| 要旨トップ | 目次 | | 日本生態学会第72回全国大会 (2025年3月、札幌) 講演要旨 ESJ72 Abstract |
一般講演(口頭発表) E02-10 (Oral presentation)
泥炭地は地球の陸地の約3%に過ぎないが、土壌中の炭素の約30%を蓄積し、地球温暖化の抑制に影響している。
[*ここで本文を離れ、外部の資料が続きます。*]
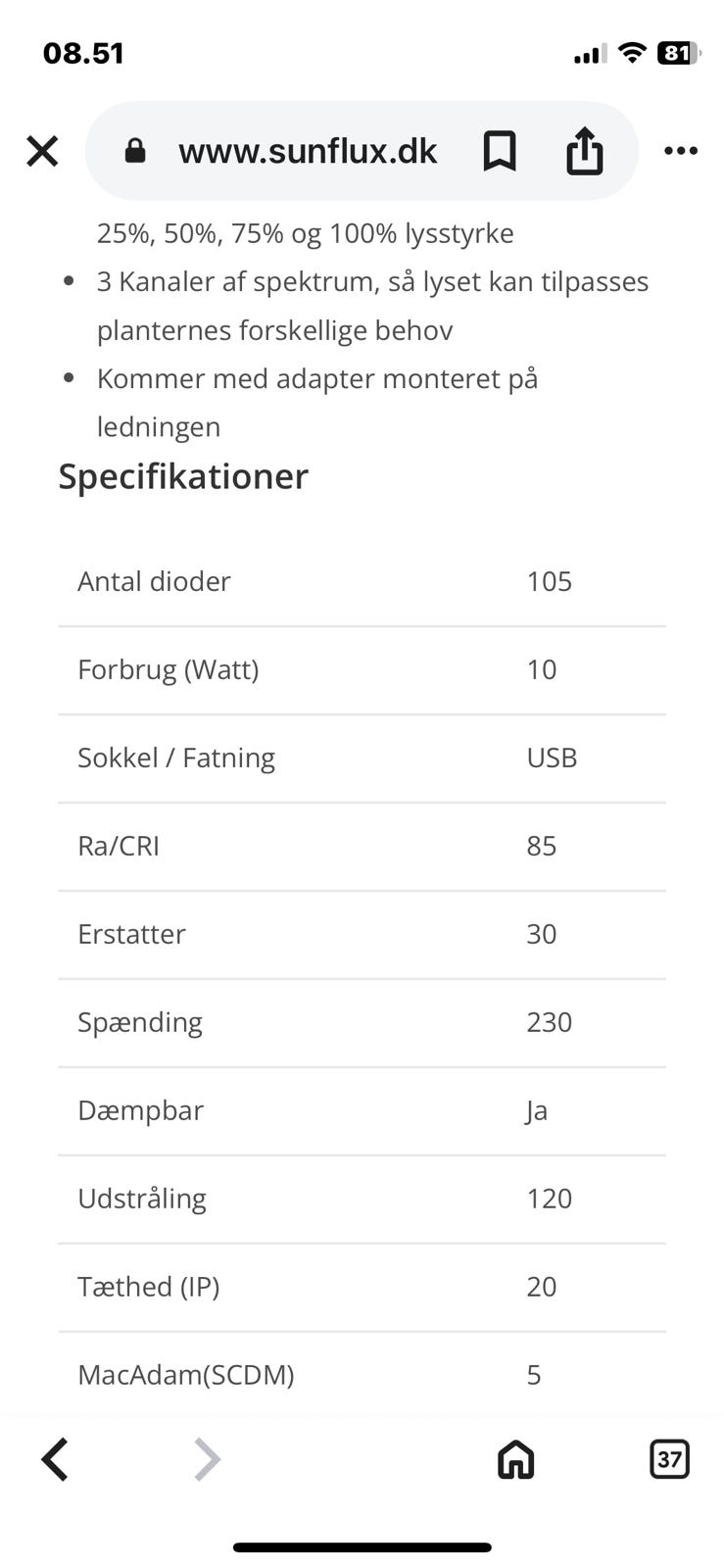
Task: Close the browser view with X icon
Action: 42,151
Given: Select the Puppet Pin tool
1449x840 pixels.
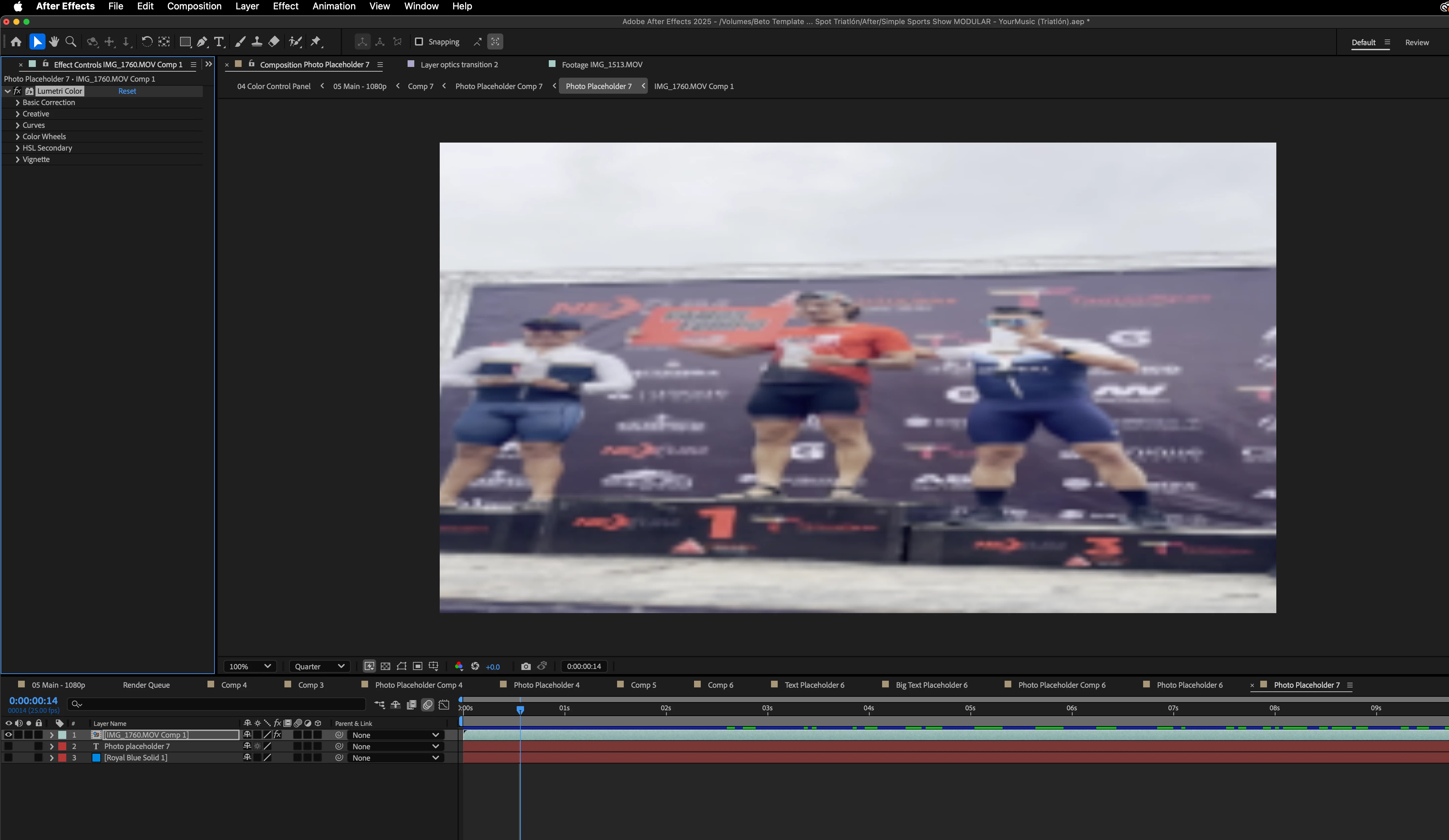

しかし、温度上昇による泥炭の分解が、CO₂や溶存有機物(DOM)を放出し、大気や水圏環境に悪影響を及ぼすことが懸念されている。泥炭の分解は、易分解性有機物を多く含む根からの滲出物(RE)が、土壌生物のプライミング効果を引き起こすことで進行するといわれている。しかし根の滲出物に含まれる有機物の分子レベルでの情報は、未だ十分に分かっていない。近年、質量分析の一つであるFT-ICR MSを用いて草本種のREの分子種が同定された。そこで本研究は、泥炭地の樹木のREについて、①FT-ICR MSによる分子種同定、②泥炭の分解の関連分子の探索、を目的とした。
REはフィンランドにあるヨーロッパアカマツの泥炭地からフィリップス法を用いて採取した。その後、採取したREを泥炭に加え、泥炭を通って落ちてきた液体をREpとして採取した。本研究ではREを19サンプル採取し、そのうち5サンプルを分解実験に使用した。
採取したREとREpを FT-ICR MSで分析した。そして得られた炭素、水素、酸素の原子数からH/C値、O/C値を計算し、van Krevelen図を作成した。そしてH/C、O/C比により、脂質、タンパク質、アミノ糖/炭水化物、不飽和炭化水素、リグニン、タンニン、縮合芳香族化合物の7つの分子式グループに分けた。
本研究の結果、19サンプルのREには平均1077±496個、最大で1645個の異なる分子が含まれていた。どのサンプルのREもリグニンが最も多く、アミノ糖/炭水化物が最も少なかった。分子組成は泥炭に供与する前後で変化した。 実験の前後で、脂質、タンパク質、不飽和炭化水素の分子数に減少がみられ、リグニン、タンニン、縮合芳香族化合物には増加がみられた。